Cruz-Correa believes that intervention studies focused on cancer prevention tailored to diverse and minority populations will also be an important area of research. “Prevention of cancer is the holy grail that we all strive for, and there are known factors that increase the risk of cancer,” she said. “Interventions to reduce or eliminate those risk factors – such as HPV vaccination, tobacco control, and cancer screening – can help prevent cancer.”  However, these advances are not equally adopted by all segments of the population, Cruz-Correa stressed. “Differences in adherence to prevention measures result in differences in cancer outcomes, thus reducing health equity.  As a community of cancer researchers, we need to work toward developing culturally sensitive methods for the diverse population that we serve. Further, we need to work with health policy experts to eliminate barriers related to insurance coverage and access for the most vulnerable.”

Another important area is the availability of cancer genetic testing for individuals with cancer and their family members, said Cruz-Correa. “Close to 10 percent of all cancers are hereditary and may be preventable with germline genetic testing and identification of mutation carriers.  The availability of genetic counseling/testing is key to preventing hereditary cancer and improving equity in cancer care.”

Increasing and retaining minority investigators has been a challenge in the field, noted Cruz-Correa. “It is key to continue to promote national programs that provide opportunities for career development, mentoring, and sponsoring of minority investigators,” she said. “Increasing the number of investigators from underserved groups will increase the pool of scientists focusing on cancer disparities in minority populations.

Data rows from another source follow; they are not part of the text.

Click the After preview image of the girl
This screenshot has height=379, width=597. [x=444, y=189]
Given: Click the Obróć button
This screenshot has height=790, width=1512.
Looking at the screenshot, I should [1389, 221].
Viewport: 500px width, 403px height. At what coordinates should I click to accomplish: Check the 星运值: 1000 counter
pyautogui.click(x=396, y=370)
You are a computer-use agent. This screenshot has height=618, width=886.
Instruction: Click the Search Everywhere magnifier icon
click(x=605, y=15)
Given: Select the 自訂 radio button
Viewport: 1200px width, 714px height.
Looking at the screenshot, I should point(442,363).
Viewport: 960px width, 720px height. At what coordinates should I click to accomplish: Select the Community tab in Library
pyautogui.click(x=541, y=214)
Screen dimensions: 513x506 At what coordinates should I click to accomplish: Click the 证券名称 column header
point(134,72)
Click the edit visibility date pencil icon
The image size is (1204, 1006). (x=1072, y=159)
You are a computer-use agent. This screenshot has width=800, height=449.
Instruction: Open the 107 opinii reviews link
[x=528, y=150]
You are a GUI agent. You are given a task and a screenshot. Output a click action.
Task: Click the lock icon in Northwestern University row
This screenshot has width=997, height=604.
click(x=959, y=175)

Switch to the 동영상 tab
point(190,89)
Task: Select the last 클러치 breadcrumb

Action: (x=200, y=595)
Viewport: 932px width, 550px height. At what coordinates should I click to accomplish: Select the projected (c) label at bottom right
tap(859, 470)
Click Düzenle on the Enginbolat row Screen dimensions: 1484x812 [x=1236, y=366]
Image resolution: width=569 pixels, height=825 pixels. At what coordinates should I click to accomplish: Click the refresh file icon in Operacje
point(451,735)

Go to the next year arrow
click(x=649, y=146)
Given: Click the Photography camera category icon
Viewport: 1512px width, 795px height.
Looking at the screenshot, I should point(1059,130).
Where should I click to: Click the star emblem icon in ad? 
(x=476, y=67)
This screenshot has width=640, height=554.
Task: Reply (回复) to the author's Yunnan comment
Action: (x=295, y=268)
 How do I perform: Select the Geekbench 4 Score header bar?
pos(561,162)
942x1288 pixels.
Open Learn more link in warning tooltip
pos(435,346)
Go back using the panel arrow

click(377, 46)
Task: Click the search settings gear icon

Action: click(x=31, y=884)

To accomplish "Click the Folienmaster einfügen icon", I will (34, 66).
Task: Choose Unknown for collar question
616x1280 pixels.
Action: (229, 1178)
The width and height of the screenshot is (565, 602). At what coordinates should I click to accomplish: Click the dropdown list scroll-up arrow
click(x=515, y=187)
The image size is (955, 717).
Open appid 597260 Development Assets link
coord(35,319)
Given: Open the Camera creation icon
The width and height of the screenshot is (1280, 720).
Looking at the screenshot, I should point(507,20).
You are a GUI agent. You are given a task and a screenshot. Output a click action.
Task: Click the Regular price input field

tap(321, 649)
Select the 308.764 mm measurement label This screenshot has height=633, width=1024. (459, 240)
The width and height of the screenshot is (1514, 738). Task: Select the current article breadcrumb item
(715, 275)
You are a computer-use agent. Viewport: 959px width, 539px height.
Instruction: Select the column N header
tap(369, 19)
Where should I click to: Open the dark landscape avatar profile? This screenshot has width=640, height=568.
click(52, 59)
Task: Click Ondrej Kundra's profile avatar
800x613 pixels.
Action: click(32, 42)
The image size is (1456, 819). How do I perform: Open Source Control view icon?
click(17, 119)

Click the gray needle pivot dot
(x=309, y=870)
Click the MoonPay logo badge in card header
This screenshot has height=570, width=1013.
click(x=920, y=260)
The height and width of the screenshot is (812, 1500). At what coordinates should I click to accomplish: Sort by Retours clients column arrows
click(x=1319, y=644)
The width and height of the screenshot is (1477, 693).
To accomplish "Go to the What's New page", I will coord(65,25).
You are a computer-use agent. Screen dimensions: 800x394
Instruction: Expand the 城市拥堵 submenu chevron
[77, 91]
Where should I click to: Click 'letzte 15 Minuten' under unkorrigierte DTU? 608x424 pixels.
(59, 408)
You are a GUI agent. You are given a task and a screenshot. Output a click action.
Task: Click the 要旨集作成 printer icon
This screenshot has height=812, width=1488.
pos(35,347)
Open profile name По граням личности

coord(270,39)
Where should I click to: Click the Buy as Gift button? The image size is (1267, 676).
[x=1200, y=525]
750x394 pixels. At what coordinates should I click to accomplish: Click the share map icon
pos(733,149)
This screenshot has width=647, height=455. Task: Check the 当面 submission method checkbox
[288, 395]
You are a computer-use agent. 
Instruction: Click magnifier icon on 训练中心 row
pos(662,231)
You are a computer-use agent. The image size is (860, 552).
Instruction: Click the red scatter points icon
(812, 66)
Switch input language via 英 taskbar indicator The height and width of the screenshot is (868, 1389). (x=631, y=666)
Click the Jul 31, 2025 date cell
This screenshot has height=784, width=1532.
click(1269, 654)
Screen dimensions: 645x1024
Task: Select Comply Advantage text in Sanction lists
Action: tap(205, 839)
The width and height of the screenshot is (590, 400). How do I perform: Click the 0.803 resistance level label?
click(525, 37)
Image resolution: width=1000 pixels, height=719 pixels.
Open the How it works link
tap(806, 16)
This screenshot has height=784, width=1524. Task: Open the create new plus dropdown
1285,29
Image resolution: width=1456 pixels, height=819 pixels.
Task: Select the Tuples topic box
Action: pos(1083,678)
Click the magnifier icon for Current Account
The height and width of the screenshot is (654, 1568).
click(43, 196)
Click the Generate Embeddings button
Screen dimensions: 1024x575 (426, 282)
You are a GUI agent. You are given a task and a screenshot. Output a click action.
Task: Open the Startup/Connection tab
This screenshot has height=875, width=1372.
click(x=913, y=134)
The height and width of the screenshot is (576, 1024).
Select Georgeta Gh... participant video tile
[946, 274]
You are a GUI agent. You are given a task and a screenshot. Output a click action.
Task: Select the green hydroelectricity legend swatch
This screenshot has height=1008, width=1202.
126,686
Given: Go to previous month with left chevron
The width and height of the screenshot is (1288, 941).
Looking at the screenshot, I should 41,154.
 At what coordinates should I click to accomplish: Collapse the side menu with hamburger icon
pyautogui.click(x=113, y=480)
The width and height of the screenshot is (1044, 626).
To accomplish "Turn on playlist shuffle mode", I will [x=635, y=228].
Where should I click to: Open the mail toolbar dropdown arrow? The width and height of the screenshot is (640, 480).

“There continues to be a limited awareness of cancer health disparities, which is a challenge,” noted Cruz-Correa. “While most studies have focused on differences across the continuum of cancer care, the translation of the observed differences into health policies and/or intervention programs aimed at decreasing disparities is limited and lags behind significantly,” she said.  “Data on cancer disparities need to be presented to all stakeholders including health insurance companies, government officials, and the lay public to create awareness, and stir debates. This could help ignite the community to develop interventions to decrease disparities and promote equity in cancer care. It will take a village to move the pendulum and decrease cancer health disparities for all.”